THE TASK: Search the data for the string "value" and gather each line it is in.

DATA FOR REVIEW:

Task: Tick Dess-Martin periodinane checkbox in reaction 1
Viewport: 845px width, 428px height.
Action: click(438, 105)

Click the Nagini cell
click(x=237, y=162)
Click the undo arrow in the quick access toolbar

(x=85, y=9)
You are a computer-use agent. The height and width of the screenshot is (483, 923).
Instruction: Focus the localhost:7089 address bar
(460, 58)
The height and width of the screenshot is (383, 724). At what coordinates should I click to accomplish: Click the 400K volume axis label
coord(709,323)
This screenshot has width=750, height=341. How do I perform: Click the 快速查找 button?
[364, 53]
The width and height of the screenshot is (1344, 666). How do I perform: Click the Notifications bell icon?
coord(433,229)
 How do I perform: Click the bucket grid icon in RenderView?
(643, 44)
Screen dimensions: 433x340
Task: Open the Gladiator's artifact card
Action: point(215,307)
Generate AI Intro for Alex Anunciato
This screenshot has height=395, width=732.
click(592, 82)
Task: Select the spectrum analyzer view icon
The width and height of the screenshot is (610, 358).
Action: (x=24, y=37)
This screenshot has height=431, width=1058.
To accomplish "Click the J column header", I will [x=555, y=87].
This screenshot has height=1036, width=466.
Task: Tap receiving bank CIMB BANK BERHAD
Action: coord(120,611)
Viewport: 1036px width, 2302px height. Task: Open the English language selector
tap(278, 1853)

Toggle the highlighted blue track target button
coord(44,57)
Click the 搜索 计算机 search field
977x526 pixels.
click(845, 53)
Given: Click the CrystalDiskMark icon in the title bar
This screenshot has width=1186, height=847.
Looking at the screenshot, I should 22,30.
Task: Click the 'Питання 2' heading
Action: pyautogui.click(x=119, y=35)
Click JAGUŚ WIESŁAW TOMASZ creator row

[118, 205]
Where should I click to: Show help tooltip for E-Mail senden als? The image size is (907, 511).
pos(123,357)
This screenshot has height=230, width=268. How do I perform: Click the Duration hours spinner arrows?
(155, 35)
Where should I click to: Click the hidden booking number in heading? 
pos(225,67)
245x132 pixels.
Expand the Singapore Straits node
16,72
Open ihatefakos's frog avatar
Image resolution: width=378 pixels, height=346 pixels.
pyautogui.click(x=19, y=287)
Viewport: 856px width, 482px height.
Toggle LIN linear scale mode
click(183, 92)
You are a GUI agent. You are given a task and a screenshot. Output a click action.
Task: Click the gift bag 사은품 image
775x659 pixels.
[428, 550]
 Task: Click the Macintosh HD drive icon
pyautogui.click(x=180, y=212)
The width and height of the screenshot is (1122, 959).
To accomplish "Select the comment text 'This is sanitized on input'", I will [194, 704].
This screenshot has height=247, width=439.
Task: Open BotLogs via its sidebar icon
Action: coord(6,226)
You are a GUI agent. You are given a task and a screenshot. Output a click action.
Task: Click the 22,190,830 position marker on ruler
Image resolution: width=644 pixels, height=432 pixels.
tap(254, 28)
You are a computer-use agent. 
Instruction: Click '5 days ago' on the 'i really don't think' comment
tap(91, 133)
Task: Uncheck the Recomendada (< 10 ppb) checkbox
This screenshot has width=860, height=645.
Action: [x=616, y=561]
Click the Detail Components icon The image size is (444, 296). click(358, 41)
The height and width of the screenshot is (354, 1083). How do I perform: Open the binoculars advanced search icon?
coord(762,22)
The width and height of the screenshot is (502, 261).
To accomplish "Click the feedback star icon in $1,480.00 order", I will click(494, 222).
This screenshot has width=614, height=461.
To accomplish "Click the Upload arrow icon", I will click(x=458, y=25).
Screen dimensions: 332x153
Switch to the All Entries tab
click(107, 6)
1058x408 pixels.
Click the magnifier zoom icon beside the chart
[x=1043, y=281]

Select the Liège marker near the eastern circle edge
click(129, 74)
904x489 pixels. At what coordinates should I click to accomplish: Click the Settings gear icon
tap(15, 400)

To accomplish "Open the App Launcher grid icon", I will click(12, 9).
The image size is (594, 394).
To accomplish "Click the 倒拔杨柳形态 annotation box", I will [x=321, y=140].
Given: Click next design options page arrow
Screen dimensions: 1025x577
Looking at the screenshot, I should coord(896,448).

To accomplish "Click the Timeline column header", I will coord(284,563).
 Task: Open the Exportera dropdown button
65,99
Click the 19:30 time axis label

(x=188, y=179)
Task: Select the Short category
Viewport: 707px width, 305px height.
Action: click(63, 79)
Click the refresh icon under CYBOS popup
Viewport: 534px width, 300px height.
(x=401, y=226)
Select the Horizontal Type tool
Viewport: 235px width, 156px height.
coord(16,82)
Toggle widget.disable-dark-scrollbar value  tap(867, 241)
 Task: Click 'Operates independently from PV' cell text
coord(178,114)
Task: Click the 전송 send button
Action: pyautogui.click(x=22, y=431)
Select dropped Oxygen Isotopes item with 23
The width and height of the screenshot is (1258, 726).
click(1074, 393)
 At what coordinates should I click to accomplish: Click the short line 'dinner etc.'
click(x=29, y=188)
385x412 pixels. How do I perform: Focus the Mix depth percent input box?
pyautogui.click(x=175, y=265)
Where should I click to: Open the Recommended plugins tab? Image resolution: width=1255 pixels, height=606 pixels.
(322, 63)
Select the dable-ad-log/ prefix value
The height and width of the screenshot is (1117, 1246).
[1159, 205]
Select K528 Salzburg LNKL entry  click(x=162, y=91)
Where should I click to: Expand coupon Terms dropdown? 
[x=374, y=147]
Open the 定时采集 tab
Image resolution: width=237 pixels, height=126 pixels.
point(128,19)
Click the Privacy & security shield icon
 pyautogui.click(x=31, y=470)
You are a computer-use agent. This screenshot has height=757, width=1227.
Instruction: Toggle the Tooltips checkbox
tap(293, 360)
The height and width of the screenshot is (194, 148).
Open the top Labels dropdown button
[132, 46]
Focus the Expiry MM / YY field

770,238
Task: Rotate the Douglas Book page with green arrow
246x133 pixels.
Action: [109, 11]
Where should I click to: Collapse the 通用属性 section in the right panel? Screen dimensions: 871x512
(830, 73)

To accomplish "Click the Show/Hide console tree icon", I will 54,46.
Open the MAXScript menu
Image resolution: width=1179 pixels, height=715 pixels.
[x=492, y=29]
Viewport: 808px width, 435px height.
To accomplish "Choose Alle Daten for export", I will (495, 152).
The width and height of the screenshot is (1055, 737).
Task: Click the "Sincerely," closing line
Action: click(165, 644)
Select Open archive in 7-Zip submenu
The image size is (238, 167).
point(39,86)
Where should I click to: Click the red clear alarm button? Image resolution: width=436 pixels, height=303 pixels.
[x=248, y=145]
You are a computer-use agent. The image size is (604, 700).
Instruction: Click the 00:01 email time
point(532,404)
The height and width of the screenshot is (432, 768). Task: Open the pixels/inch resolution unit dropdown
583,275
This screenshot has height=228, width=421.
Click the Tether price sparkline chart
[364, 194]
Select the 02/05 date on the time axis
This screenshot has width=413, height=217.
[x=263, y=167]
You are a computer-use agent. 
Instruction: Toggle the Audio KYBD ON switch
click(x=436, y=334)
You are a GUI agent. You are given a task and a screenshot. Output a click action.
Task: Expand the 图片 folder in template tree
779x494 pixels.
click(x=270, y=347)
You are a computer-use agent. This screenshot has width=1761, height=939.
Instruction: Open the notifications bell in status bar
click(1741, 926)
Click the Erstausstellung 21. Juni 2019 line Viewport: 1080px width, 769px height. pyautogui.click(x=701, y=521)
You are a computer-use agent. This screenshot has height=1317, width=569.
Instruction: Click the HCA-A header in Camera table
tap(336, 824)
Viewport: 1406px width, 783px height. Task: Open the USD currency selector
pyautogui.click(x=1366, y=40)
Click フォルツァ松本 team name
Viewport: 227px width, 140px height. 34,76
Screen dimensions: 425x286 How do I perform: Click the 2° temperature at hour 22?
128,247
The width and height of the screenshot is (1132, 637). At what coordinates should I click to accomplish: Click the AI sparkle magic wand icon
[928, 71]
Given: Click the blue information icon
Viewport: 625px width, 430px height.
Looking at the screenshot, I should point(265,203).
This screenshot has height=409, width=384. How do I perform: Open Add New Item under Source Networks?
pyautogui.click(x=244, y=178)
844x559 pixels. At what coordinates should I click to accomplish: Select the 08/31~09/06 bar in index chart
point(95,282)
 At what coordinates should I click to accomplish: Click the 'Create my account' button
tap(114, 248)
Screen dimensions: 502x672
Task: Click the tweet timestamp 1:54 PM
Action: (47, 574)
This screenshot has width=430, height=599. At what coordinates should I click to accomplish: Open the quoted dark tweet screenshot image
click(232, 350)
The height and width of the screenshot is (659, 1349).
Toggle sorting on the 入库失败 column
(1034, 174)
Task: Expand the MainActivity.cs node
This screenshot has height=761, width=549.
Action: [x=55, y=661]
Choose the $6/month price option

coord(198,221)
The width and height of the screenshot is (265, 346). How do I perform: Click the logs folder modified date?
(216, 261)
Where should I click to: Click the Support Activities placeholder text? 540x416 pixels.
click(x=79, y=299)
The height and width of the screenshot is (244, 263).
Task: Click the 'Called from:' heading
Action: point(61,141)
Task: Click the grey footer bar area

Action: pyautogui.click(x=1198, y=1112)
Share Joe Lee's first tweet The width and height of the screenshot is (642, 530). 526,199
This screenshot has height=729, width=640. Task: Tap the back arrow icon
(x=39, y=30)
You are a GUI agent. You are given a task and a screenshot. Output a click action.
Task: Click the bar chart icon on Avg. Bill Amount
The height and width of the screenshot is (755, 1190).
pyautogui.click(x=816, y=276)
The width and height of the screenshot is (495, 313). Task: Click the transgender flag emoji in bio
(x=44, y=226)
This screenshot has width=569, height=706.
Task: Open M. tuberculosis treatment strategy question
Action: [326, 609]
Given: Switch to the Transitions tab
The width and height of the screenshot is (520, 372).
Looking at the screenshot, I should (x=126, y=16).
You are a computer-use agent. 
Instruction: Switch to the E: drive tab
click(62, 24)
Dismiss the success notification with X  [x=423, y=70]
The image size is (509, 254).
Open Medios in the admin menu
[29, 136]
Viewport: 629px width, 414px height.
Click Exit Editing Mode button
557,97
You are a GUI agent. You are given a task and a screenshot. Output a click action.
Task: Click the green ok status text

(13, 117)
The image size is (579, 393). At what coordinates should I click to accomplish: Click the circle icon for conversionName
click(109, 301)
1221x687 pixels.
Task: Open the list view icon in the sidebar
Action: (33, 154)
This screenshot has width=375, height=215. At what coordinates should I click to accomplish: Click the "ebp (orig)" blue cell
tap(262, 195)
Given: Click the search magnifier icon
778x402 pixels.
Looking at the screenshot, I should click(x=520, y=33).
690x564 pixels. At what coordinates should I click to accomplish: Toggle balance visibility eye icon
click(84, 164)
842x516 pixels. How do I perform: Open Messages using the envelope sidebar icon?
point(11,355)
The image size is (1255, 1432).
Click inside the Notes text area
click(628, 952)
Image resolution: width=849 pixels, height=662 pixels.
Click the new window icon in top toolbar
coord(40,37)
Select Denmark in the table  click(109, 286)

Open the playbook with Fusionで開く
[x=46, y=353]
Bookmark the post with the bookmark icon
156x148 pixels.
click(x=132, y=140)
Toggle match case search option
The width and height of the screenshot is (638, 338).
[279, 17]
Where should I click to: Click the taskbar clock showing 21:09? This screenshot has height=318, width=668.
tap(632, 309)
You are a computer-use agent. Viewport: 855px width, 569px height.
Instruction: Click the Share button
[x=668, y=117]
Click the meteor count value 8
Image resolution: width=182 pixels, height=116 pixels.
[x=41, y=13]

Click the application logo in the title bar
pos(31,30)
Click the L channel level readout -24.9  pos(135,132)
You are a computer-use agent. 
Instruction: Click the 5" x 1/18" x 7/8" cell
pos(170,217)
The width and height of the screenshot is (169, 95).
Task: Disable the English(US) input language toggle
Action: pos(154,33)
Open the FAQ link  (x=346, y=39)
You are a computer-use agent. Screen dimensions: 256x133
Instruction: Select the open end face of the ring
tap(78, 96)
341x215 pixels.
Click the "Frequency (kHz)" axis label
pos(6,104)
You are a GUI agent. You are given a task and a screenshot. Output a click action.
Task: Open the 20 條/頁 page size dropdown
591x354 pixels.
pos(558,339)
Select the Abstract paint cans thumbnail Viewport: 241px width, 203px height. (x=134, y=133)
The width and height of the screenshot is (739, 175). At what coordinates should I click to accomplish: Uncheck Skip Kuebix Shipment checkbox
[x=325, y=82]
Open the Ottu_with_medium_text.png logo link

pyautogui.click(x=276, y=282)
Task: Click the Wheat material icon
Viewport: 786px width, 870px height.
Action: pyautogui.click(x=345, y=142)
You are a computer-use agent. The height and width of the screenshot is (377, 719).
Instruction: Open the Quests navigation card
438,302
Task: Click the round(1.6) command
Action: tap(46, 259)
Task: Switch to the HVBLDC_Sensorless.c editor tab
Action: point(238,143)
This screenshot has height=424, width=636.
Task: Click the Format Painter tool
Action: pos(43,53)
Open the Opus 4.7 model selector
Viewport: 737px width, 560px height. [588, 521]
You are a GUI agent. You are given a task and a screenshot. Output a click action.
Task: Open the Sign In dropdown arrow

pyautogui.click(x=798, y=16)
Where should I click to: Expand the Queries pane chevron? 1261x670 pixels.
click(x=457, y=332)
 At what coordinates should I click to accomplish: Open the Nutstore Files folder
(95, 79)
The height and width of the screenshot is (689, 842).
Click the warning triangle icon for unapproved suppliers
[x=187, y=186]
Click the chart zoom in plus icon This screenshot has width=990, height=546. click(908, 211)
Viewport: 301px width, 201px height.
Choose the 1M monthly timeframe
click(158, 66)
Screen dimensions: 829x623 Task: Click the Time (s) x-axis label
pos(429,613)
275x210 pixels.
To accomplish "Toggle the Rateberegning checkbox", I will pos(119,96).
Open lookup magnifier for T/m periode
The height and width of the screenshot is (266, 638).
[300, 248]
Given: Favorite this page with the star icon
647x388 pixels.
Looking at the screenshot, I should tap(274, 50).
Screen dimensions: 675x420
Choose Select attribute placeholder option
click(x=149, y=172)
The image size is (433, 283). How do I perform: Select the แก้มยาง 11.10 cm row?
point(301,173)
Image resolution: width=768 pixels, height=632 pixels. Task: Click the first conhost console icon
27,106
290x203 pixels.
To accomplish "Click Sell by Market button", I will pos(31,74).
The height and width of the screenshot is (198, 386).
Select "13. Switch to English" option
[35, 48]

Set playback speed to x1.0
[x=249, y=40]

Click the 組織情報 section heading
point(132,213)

EXERCISE RESULT:
Toggle widget.disable-dark-scrollbar value  tap(867, 241)
Select the dable-ad-log/ prefix value
Click the meteor count value 8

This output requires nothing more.